Menu

Friday, 3 January 2014

READINESS DALAM BELAJAR ( makalah )



READINESS DALAM BELAJAR


I.               PENDAHULUAN
Dalam belajar sangatlah dibutuhkan persiapan diri untuk menghadapinya. Belajar adalah cara seseorang untuk mengetahui suatu perihal yang belum bisa dilakukan. Seseorang baru dapat belajar tentang sesuatu apabila dalam dirinya sudah terdapat “Readiness” untuk mempelajari sesuatu itu. Karena dalam kenyataannya setiap individu mempunyai perbedaan individu, maka masing-masing individu mempunyai latar belakang perkembangan yang berbeda-beda. Hal ini menyebabkan adanya pola pembentukan readiness yang berbeda-beda pula di dalam diri masing-masing individu. Begitu pula readiness dalam belajar sangatlah berpengaruh pada perkembangan pribadi seseorang untuk mematangkan kesediaannya dalam belajar tersebut dengan begitu seseorang akan mudah dan siap menerima sesuatu yang akan dipelajari dalam pembelajarannya itu sendiri.
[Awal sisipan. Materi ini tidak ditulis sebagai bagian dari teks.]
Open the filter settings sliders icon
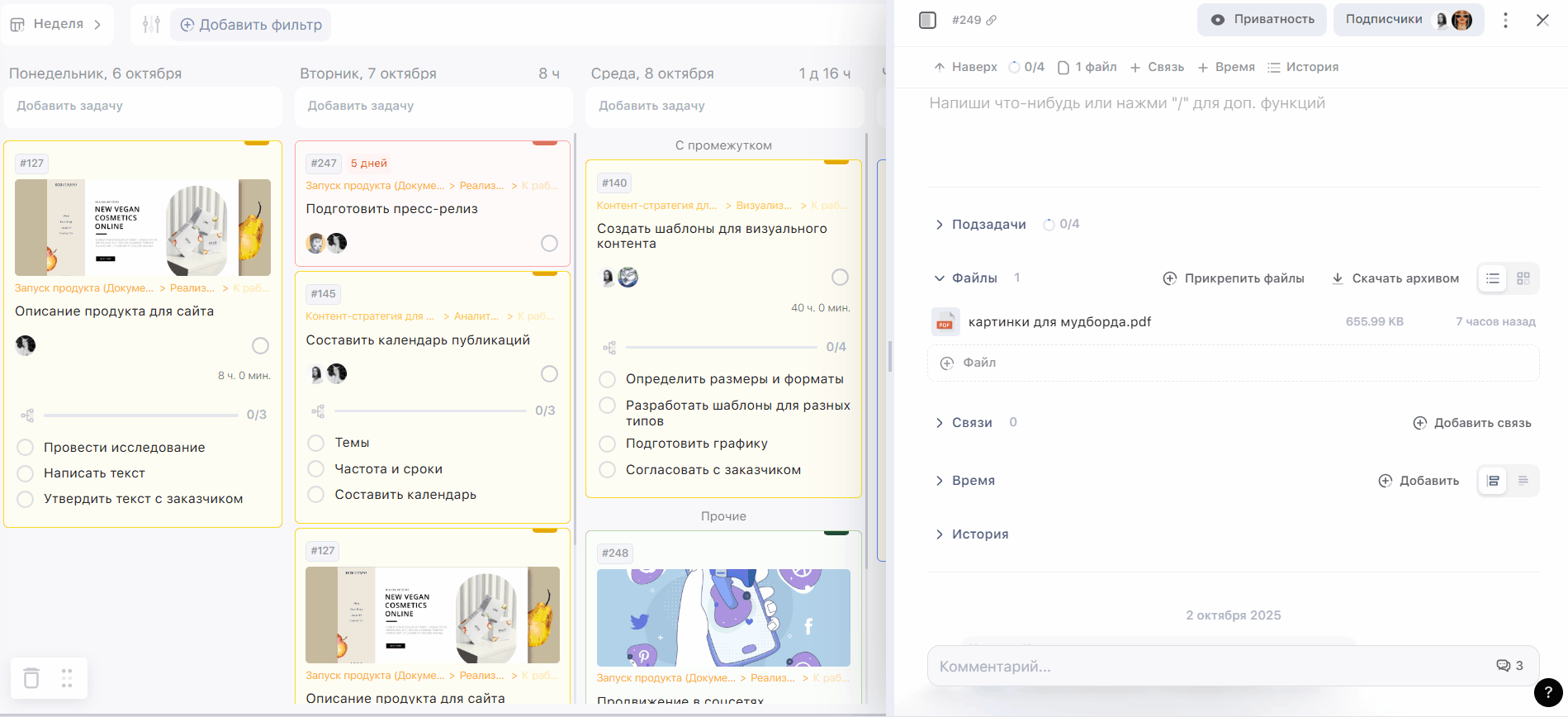 [x=151, y=25]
II.            RUMUSAN MASALAH
1.      Apakah pengertian readiness?
2.      Bagaimana readiness dalam belajar?
3.      Pembentukan readiness dalam belajar?

III.         PEMBAHASAN
A.    Pengertian Readiness
Readiness diartikan sebagai kesiapan atau kesediaan seseorang untuk berbuat sesuatu. Seorang ahli bernama Cronbach memberikan pengertian tentang pengertian tentang readiness sebagai segenap sifat atau kekuatan yang membuat seseorang dapat bereaksi dengan cara tertentu.[1]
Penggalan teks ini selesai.